Now, American Dream is coming to theaters this Friday with a new 4K restoration for May Day, playing alongside Harlan County, U.S.A. The two Oscar-winning documentaries reflect the change in the American labor movement as support for unions fell and workers felt their paychecks shrink under Reaganomics, while still resonating with working conditions today. The A.V. Club spoke to Kopple about breaking into the documentary field, the importance for documentary filmmakers to embed themselves in the stories they want to tell, and her next movie about the labor movement.
The A.V. Club: Before making your own film, Harlan County, U.S.A., you started working with the Maysles brothers. What did you learn about documentary filmmaking from them?

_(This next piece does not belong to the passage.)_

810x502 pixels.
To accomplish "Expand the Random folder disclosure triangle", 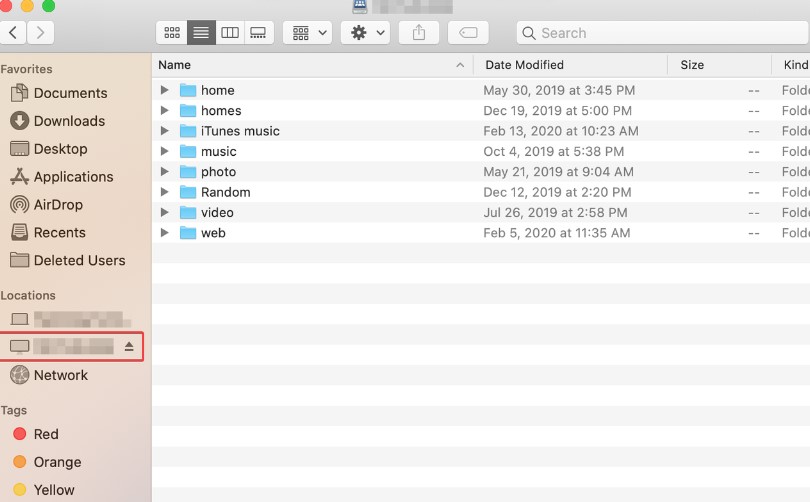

Barbara Kopple: I had studied clinical psychology, and I saw Frederick Wiseman‘s Titicut Follies, and it was censored everywhere for a while. I was in Boston going to school, and I took a train to New York. It was playing at Cinema Village, and [when] I saw it, in a way, I knew this was my calling. This is what I wanted to do in my life. I came back to New York City, and I took a course at the New School on cinéma-vérité. Sitting next to me was this really wonderful woman named Angela, and she said, “The place I work as a receptionist, they need an intern. They’re called the Maysles brothers, and they’re really influential in documentary filmmaking. Would you be interested?” And I said, “Are you kidding? I would love it!” She brought me in, and I got interviewed by Albert and David [Maysles]. One of the things they said to me was, “Okay, we have a film called Salesman coming out, and we want you to get the mailing list from the Museum Of Modern Art.” I said, “Okay, I got it.” I did it, and they were shocked.
When they were editing, they would let us in as a group, interns and whoever else was working there, to look at the different cuts that Charlotte Zwerin and Susan Steinberg were making, and let us give our opinions. That made me feel like I counted, like people cared about what I thought about, and that gave me the confidence and the passion to want to tell stories like this myself.
AVC: How did you know you wanted to make your first movie about a miner’s strike in Kentucky?
BK: I heard on WNPR about what was happening in Harlan County. So, off I went for the Miners For Democracy in Harlan County. I got a $12,000 loan to go do it. It was an adventure. When you go out for a documentary, you feel like maybe there’s a kernel of a story, but you’re not sure till you get there, and you explore and things take you in totally different directions. That’s what makes it frightening, wonderful, and exhilarating. You get to meet a whole community of people that embrace you and have your back and take care of you. It’s wonderful.
AVC: After filming this story for years, how did you know it was time to stop and make the movie?
BK: Well, I didn’t. I just figured, okay, I have to go back now. I don’t have any more film to shoot. Sometimes, my parents would send me film, and we’d pick it up in Tennessee, and send them what we had already shot. All my friends and everybody, instead of giving me any little birthday party or gift, they would give me a little bit of money so I could keep going.